**Exercise description**.
Starting at the line that has "This screenshot has" and running through the end of the records, repeat those lines with "minus" changed to "plus" and everything else the same. Leave the pictures out.
--- Records for processing ---
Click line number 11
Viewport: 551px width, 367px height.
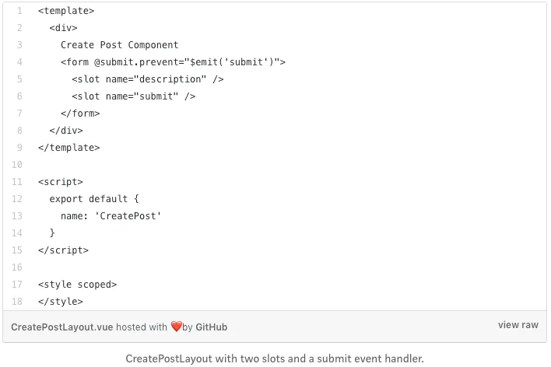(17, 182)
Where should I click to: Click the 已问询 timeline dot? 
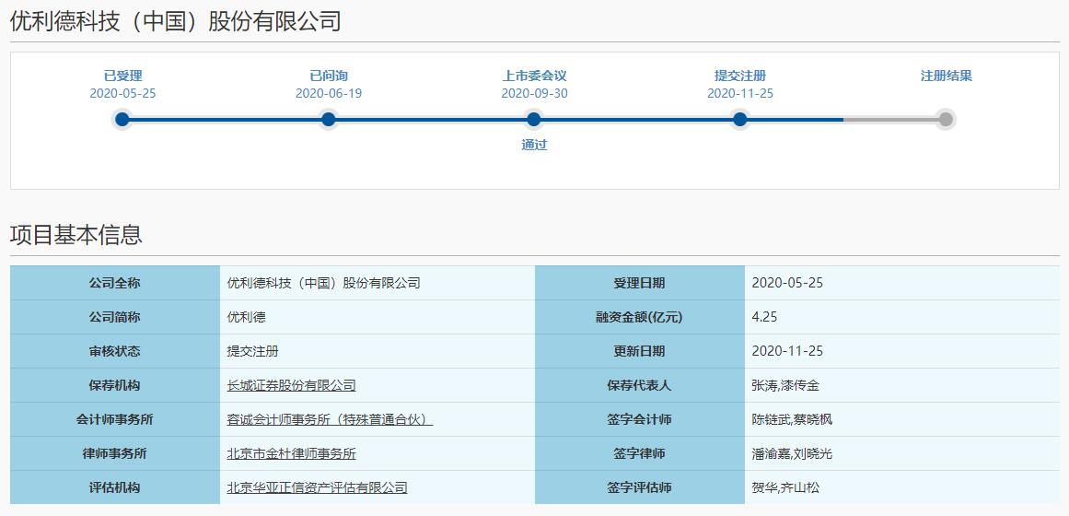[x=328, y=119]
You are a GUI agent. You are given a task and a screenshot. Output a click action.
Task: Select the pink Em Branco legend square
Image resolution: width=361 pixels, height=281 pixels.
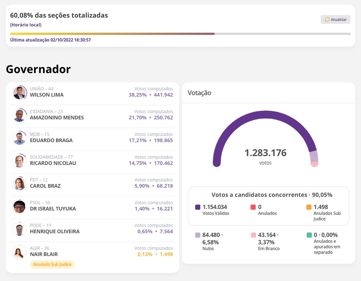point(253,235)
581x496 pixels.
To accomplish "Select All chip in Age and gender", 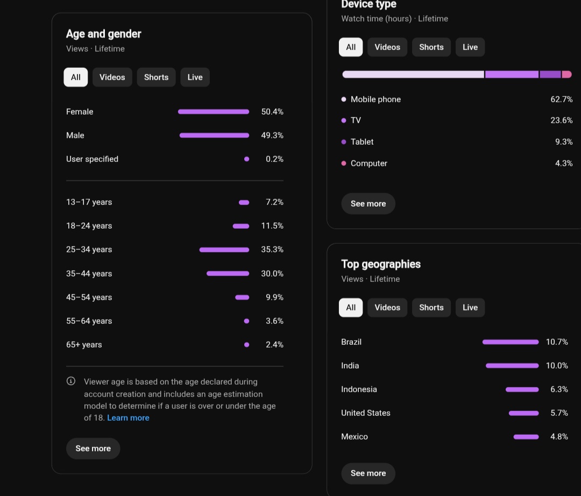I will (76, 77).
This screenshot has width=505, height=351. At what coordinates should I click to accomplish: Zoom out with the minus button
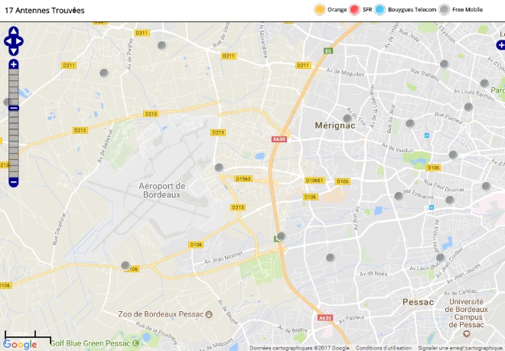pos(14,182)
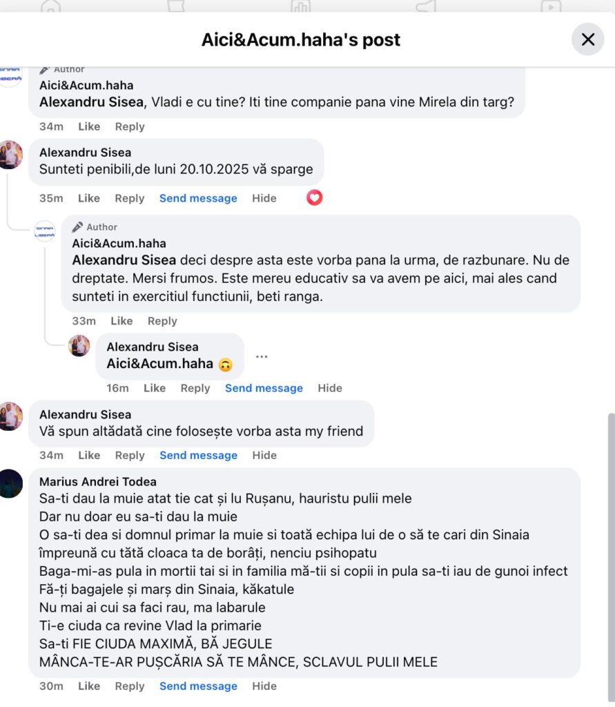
---
**Full response**.
This screenshot has width=505, height=351. At what coordinates should I click to accomplish: Zoom out with the plus button
pos(14,182)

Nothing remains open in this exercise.